+++ MATERIAL FOR THIS EXERCISE
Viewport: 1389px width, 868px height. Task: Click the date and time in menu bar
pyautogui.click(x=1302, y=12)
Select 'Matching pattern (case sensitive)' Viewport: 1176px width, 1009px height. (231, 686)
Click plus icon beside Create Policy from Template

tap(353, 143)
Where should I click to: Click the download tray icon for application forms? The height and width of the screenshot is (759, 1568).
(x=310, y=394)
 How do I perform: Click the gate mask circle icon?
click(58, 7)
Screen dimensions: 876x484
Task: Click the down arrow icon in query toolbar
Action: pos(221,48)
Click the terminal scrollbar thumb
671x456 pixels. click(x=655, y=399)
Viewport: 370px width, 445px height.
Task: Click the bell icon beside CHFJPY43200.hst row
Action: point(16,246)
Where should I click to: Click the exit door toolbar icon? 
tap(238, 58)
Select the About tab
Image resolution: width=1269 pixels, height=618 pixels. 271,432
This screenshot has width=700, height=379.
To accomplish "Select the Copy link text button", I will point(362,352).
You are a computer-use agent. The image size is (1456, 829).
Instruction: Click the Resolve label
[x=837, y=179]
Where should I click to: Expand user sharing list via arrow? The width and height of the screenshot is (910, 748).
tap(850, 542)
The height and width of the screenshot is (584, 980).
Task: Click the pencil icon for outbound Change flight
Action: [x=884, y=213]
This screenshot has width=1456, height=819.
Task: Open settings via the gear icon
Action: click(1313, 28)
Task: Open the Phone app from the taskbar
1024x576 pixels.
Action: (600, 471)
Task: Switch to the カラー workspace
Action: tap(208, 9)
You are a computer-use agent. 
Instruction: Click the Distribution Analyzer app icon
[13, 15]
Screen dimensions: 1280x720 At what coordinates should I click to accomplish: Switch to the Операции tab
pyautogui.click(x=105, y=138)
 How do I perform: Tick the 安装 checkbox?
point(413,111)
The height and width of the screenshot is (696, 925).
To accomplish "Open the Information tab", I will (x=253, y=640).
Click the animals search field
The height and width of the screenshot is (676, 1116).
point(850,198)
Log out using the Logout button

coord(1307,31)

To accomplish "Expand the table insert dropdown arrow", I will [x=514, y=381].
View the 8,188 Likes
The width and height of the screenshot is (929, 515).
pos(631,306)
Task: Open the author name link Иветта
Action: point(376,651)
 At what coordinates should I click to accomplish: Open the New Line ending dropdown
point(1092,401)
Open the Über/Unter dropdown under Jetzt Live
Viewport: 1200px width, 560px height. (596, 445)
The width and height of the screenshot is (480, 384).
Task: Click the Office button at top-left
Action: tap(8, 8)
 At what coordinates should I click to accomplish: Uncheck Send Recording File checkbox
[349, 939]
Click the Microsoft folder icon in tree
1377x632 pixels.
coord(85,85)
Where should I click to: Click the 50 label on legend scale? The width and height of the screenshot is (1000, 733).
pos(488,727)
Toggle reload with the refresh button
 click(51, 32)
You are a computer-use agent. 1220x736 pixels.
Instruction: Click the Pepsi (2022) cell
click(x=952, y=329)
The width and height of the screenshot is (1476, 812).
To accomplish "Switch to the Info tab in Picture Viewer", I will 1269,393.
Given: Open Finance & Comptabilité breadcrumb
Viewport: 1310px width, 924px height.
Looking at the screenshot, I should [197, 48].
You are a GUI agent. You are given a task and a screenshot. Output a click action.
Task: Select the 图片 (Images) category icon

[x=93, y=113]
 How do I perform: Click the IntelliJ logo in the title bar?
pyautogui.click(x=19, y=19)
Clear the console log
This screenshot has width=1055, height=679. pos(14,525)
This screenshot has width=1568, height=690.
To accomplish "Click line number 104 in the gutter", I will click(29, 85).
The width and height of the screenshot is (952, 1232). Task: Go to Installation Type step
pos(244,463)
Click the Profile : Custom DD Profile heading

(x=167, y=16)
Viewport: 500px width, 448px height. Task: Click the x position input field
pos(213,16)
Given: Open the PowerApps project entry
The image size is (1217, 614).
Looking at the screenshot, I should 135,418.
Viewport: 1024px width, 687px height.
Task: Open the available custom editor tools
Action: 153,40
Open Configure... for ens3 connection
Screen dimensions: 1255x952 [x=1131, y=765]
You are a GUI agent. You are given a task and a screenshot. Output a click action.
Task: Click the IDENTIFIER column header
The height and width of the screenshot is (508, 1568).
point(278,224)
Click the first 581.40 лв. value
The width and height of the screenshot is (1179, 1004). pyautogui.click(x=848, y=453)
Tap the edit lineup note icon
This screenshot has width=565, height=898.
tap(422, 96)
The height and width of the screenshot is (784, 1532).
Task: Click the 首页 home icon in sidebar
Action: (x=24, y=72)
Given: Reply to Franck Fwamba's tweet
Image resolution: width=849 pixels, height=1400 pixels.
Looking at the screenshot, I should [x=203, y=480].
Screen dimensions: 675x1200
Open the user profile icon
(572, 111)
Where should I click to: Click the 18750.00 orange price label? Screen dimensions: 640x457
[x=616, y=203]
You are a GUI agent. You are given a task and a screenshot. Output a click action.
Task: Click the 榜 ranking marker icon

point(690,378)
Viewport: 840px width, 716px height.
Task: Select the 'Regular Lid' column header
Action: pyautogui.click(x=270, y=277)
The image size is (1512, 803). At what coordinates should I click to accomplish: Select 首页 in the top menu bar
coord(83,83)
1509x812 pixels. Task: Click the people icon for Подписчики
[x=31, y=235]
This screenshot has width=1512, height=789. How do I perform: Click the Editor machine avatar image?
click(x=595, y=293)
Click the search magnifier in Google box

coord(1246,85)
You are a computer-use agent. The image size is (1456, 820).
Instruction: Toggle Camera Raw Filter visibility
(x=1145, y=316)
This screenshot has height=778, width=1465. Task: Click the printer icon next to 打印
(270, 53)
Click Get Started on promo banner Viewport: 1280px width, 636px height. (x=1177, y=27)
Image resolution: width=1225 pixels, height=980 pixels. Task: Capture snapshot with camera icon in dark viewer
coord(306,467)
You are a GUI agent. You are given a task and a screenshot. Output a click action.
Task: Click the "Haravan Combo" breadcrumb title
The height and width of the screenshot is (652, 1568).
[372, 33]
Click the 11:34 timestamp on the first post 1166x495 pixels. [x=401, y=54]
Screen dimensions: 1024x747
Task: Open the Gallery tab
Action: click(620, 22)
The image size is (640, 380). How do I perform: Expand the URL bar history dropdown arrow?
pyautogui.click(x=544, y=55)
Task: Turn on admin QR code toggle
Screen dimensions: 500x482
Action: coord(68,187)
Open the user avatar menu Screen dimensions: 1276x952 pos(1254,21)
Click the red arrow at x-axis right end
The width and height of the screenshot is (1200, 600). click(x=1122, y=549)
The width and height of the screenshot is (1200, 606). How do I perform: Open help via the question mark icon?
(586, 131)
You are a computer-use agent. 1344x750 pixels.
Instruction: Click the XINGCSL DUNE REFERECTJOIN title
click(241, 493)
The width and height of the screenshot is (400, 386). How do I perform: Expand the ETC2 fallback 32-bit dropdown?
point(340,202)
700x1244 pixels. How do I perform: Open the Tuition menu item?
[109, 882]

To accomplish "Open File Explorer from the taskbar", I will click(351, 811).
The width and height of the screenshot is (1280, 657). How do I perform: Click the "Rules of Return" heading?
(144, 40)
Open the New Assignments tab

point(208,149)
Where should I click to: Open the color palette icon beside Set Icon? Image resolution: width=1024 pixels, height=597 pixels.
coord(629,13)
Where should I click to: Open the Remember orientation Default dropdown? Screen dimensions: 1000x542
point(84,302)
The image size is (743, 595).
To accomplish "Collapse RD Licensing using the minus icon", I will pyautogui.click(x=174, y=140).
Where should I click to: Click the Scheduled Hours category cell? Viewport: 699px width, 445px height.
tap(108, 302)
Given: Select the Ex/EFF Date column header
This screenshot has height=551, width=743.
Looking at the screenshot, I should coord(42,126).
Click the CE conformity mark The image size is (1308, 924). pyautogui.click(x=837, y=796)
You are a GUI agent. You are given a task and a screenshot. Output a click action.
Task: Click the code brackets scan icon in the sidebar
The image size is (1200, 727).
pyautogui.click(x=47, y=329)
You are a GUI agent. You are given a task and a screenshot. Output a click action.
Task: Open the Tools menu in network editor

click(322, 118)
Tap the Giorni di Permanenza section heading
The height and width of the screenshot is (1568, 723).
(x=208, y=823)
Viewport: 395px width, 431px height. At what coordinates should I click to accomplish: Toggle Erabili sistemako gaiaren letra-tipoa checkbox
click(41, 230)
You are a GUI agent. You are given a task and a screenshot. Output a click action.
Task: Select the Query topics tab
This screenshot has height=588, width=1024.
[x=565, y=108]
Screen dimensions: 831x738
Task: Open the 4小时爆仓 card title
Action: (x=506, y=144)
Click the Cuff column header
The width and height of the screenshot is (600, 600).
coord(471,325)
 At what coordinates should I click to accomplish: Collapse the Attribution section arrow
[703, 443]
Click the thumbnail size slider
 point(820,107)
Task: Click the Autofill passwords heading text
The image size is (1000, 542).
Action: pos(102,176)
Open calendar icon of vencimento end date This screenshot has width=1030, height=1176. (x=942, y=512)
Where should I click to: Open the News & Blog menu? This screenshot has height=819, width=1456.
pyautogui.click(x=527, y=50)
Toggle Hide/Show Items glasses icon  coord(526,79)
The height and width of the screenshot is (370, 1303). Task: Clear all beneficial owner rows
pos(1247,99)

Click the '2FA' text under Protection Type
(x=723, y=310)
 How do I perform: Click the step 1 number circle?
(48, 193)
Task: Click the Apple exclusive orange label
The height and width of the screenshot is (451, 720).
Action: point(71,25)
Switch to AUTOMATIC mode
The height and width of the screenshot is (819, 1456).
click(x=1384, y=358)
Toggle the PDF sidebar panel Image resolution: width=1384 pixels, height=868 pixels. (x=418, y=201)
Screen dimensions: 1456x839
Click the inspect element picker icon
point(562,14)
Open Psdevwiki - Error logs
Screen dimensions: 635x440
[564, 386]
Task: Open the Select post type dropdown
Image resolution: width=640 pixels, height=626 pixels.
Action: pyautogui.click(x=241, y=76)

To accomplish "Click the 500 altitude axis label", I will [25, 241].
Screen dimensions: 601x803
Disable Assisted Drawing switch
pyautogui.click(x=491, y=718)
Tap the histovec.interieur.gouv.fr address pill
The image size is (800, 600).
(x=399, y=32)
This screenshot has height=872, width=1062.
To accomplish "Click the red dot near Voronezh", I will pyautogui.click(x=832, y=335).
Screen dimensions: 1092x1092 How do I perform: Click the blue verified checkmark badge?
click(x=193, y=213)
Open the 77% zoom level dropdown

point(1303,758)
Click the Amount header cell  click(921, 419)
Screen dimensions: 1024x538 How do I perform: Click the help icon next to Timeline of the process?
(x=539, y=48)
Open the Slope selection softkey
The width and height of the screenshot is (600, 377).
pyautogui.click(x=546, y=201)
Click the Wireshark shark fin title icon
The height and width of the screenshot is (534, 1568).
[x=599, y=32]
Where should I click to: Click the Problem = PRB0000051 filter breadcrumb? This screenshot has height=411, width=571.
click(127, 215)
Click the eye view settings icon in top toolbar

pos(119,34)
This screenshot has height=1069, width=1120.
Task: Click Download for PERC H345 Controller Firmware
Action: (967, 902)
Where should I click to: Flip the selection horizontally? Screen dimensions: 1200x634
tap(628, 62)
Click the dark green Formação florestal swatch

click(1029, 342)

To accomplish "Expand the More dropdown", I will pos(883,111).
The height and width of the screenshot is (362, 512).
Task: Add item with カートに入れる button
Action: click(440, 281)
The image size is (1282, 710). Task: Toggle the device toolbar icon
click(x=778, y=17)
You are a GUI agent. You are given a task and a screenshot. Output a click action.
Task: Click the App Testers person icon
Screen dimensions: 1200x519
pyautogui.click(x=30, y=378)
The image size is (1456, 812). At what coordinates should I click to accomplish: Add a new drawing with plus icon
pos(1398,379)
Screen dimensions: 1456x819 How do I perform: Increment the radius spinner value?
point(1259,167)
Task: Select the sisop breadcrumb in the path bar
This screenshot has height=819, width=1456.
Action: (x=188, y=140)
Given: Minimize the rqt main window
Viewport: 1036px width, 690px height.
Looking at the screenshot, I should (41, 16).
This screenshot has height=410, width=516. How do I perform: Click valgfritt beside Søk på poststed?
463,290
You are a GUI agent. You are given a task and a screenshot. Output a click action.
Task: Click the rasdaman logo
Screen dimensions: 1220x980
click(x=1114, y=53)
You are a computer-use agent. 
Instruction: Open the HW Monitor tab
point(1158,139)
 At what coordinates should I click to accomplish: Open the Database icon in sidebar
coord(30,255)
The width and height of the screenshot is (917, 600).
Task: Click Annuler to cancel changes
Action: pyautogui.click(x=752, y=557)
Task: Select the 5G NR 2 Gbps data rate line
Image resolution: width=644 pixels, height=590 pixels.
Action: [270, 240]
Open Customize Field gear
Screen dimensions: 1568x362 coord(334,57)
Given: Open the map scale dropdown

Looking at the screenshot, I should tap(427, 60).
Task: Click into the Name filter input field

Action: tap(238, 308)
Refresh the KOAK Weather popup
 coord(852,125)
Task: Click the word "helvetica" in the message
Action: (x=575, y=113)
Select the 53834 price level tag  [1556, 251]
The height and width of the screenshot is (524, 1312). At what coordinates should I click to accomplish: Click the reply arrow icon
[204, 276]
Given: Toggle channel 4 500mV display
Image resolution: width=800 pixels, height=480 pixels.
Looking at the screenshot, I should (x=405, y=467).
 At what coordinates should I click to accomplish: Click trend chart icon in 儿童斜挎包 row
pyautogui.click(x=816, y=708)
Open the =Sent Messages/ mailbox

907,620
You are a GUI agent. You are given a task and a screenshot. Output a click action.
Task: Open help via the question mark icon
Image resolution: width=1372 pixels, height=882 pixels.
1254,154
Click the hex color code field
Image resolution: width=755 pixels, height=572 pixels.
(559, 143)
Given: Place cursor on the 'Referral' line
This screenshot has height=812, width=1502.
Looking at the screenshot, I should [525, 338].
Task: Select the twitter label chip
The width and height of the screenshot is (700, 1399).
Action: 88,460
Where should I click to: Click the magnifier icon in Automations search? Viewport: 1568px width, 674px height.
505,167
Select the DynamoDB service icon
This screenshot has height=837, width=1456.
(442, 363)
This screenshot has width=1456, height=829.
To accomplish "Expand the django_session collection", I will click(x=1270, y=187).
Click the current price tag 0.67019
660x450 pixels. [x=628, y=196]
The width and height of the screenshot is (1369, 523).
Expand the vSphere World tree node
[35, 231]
++++++
◆ AIM ◆
Copy out the lines of the material starting at the one containing "View the 8,188 Likes" and ending at the one containing "pyautogui.click(x=19, y=19)", keeping every character as it appears.

◆ THE REPLY ◆
View the 8,188 Likes
The width and height of the screenshot is (929, 515).
pos(631,306)
Task: Open the author name link Иветта
Action: point(376,651)
 At what coordinates should I click to accomplish: Open the New Line ending dropdown
point(1092,401)
Open the Über/Unter dropdown under Jetzt Live
Viewport: 1200px width, 560px height. (596, 445)
The width and height of the screenshot is (480, 384).
Task: Click the Office button at top-left
Action: tap(8, 8)
 At what coordinates should I click to accomplish: Uncheck Send Recording File checkbox
[349, 939]
Click the Microsoft folder icon in tree
1377x632 pixels.
coord(85,85)
Where should I click to: Click the 50 label on legend scale? The width and height of the screenshot is (1000, 733).
pos(488,727)
Toggle reload with the refresh button
 click(51, 32)
You are a computer-use agent. 1220x736 pixels.
Instruction: Click the Pepsi (2022) cell
click(x=952, y=329)
The width and height of the screenshot is (1476, 812).
To accomplish "Switch to the Info tab in Picture Viewer", I will 1269,393.
Given: Open Finance & Comptabilité breadcrumb
Viewport: 1310px width, 924px height.
Looking at the screenshot, I should [197, 48].
You are a GUI agent. You are given a task and a screenshot. Output a click action.
Task: Select the 图片 (Images) category icon

[x=93, y=113]
 How do I perform: Click the IntelliJ logo in the title bar?
pyautogui.click(x=19, y=19)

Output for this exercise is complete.